Tiegs’ Oregon Potato Company agreed to buy NORPAC’s inventory and the Quincy plant, among other assets, for more than $1 million last year. Its wholly owned subsidiary PNW VEG CO., LLC, then completed the sale and is operating the Quincy plant, according to court documents.

PNW VEG CO is temporarily running NORPAC’s Salem repack plant as well, on a month-to-month lease. It plans to buy the now-shuttered Brooks facility from Lineage, after the sale, and consolidate packing and processing there.

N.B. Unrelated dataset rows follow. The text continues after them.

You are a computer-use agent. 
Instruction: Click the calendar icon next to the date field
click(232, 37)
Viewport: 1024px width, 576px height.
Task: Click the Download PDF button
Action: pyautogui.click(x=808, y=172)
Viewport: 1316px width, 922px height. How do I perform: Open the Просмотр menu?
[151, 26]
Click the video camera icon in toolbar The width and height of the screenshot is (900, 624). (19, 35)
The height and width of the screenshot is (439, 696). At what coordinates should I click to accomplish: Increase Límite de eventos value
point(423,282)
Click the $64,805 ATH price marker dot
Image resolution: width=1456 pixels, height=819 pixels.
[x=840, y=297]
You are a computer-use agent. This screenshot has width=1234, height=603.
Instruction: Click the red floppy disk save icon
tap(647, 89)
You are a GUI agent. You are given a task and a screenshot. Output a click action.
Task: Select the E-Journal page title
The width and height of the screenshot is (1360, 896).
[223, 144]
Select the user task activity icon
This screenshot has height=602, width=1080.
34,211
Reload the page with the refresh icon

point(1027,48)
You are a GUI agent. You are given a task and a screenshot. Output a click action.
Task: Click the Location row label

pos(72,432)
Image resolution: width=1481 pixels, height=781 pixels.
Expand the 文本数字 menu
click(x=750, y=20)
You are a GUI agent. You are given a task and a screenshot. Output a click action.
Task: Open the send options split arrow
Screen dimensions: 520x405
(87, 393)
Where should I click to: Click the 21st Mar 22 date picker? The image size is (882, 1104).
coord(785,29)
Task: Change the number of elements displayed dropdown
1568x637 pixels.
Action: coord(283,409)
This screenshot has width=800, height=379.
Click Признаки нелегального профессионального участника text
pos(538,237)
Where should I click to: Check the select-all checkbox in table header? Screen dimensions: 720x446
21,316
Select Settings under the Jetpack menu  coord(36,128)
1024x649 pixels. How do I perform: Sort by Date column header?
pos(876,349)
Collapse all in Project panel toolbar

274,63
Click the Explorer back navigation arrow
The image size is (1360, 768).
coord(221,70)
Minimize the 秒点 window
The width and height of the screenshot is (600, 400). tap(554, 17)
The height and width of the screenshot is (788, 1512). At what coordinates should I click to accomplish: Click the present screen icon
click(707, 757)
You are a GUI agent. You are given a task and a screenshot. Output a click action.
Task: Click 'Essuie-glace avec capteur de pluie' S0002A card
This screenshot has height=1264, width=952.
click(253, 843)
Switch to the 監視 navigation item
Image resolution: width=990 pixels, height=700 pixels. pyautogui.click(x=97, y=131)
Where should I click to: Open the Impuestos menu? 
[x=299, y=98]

If all goes according to plan, that would expand Tiegs' business holdings in the Willamette Valley. The fate of the Salem and Stayton plants is less certain under Lineage ownership, though Tiegs previously told the Capital Press he planned to buy and gut the old Stayton plant as well.

Meanwhile, a further hearing to resolve the union contract issue is scheduled for January 24.

Assuming Lineage finalizes its purchase of the three Willamette Valley plants, the last big parts of NORPAC will be gone. That includes its name, which it sold to Frank Tiegs’ company during bankruptcy.

NORPAC now goes by North Pacific Canners & Packers Inc.